Either way, according to Bruce Goldfarb doctoring images has a negative impact on the legitimacy of the media’s claim to truthful, accurate reportage.
It is now well known that the image that portrayed the ‘historic’ 2002 meeting of then-President Clinton with Cuban premier Fidel Castro was fake. Journalists had witnessed the event but no photographer had been allowed to capture it. The response of editors after the ‘magic picture’ needed to sell the event was to make one up. Whether these sorts of actions are morally acceptable is a matter for serious debate.
Images, and for that matter false images are a powerful weapon for those who would argue that history offers a slightly less than an honest account of events. The impulse to censor the visual arts predates photography by millennia. Plato talked about the need for censorship, whilst conquering armies and religions had no hesitation in doctoring the art of the civilisations they had conquered. Even Michelangelo’s Last Judgement was touched up with fig leaves, and now we cannot pick up a newspaper or magazine without coming across doctored images, many of which are not acknowledged as such.
The knowledge that photographs can be made to lie, is a smoking gun extremists can use and say, ‘See, they lied about that, so they can lie about anything.’ Deniers of the Holocaust for example, have claimed in the past that the photographic evidence from the death camps was fabricated.

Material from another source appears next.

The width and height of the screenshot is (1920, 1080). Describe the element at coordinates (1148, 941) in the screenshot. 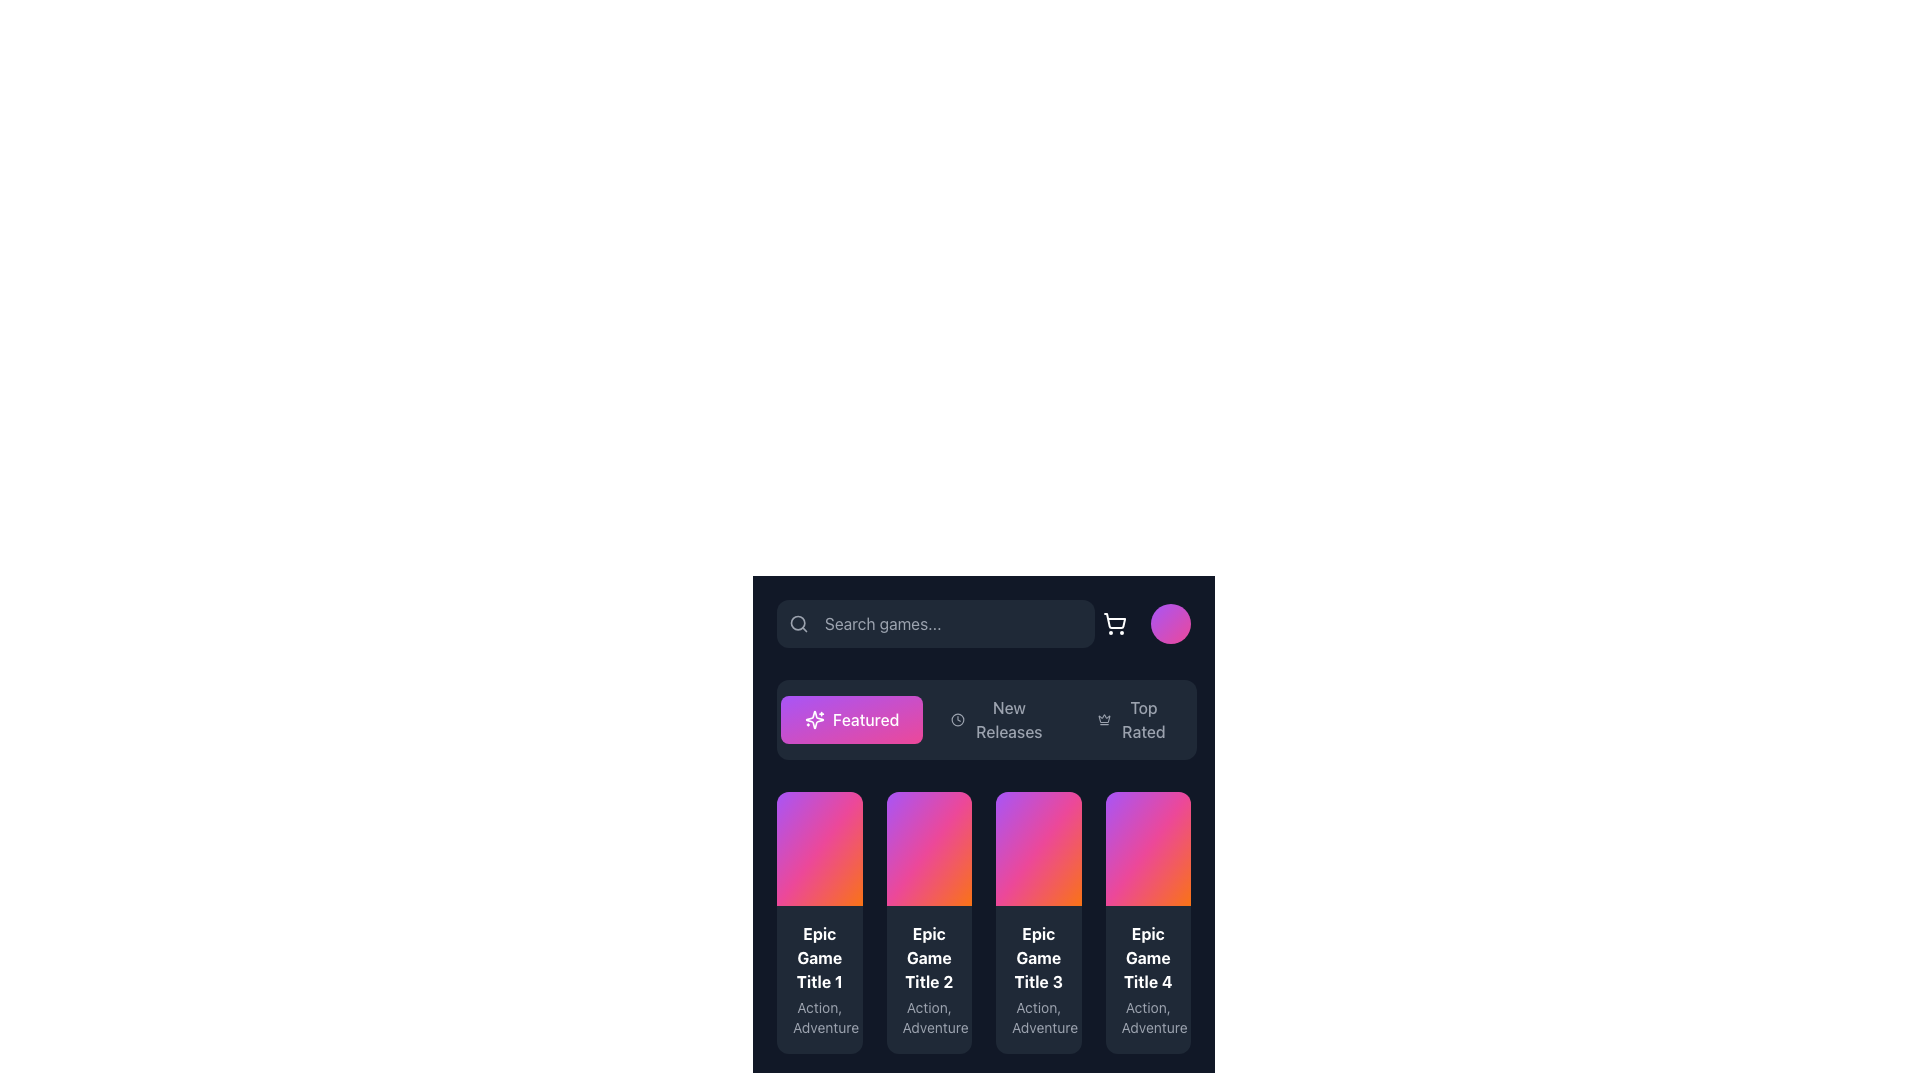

In Serbia in 2002, authorities were forced to shut down an exhibition by American photographer Ron Haviv covering the wars in the former Yugoslavia. The belief that Haviv’s photographs were ‘not true’ was embraced by many who were unable or unwilling to be confronted with a visual account of the conflict that erupted following the disintegration of the Balkans. And a radical minority was able to censor the historical record by ensuring it remained unseen by the majority – on the basis that photographs can tell lies.
In the same way our cynicism regarding the way truth can be manipulated, coupled with our expectations of those in positions of power to be less than honest and the knowledge that it is easy to doctor a photo, can fuel jibes at their expense.
It seems that the increasing prevalence of doctored pictures in the public domain could cause us to reflect that nothing we see is necessarily ‘real’. Perhaps the lesson then is simple. Not only should we not believe everything we read, but we must take each photograph with a pinch of salt, too.